"Then you and Tommy will
thankfully entrench yourselves in here at dusk, and listen to the
singing hordes dashing themselves against the netting in the effort to
get at you!"
"That's the kind of thing they used to tell me on the Nauru," Bob said
laughing; "but I didn't quite expect it from you, Mr. Linton!"
The squatter chuckled.
"Well, indeed, it's no great exaggeration in some years," he said. "They
can be bad enough for anything, though it isn't always they are. But an
open-air room is never amiss, for if there aren't mosquitoes a lamp will
attract myriads of other insects on a hot night. That looks all right,
Bob; you've managed that door very well."

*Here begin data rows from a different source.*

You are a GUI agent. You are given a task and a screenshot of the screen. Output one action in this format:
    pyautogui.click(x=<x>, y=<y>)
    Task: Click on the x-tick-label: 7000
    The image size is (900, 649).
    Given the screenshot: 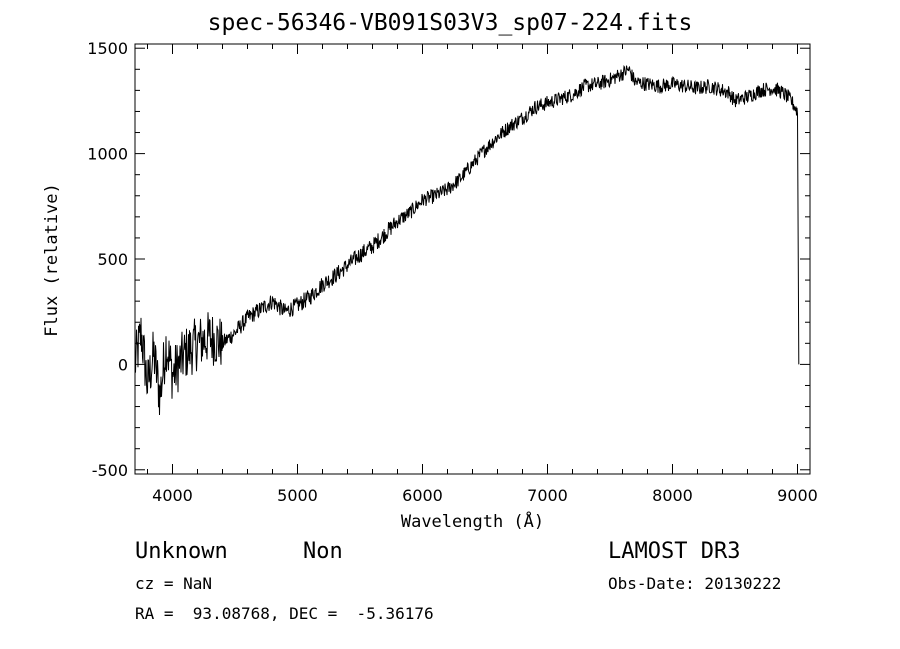 What is the action you would take?
    pyautogui.click(x=548, y=496)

"First rate!" said Jim and Wally approvingly, returning arm in arm.
"You're great judges!" David Linton rejoined, looking at the pair. "Have
you returned to work, may I ask, or are you still imitating the lilies
of the field?"
"Jim is; he couldn't help it," said Wally. "But I have been studying
that oak tree out in the front, Mr. Linton. It seems to me that a
seat built round it would be very comforting to weary bones on warm
evenings--"
Bob gathered up his tools with decision in each movement.
"Wally has come to that state of mind in which he can't look at anything
on the place without wanting to build something out of a packing case
in it, or round it, or on top of it!" he said. "When the sheep come I'll
have to keep you from them, or you'll be building shelves round them!"
"Why, you're nearly as bad yourself!" grinned Wally.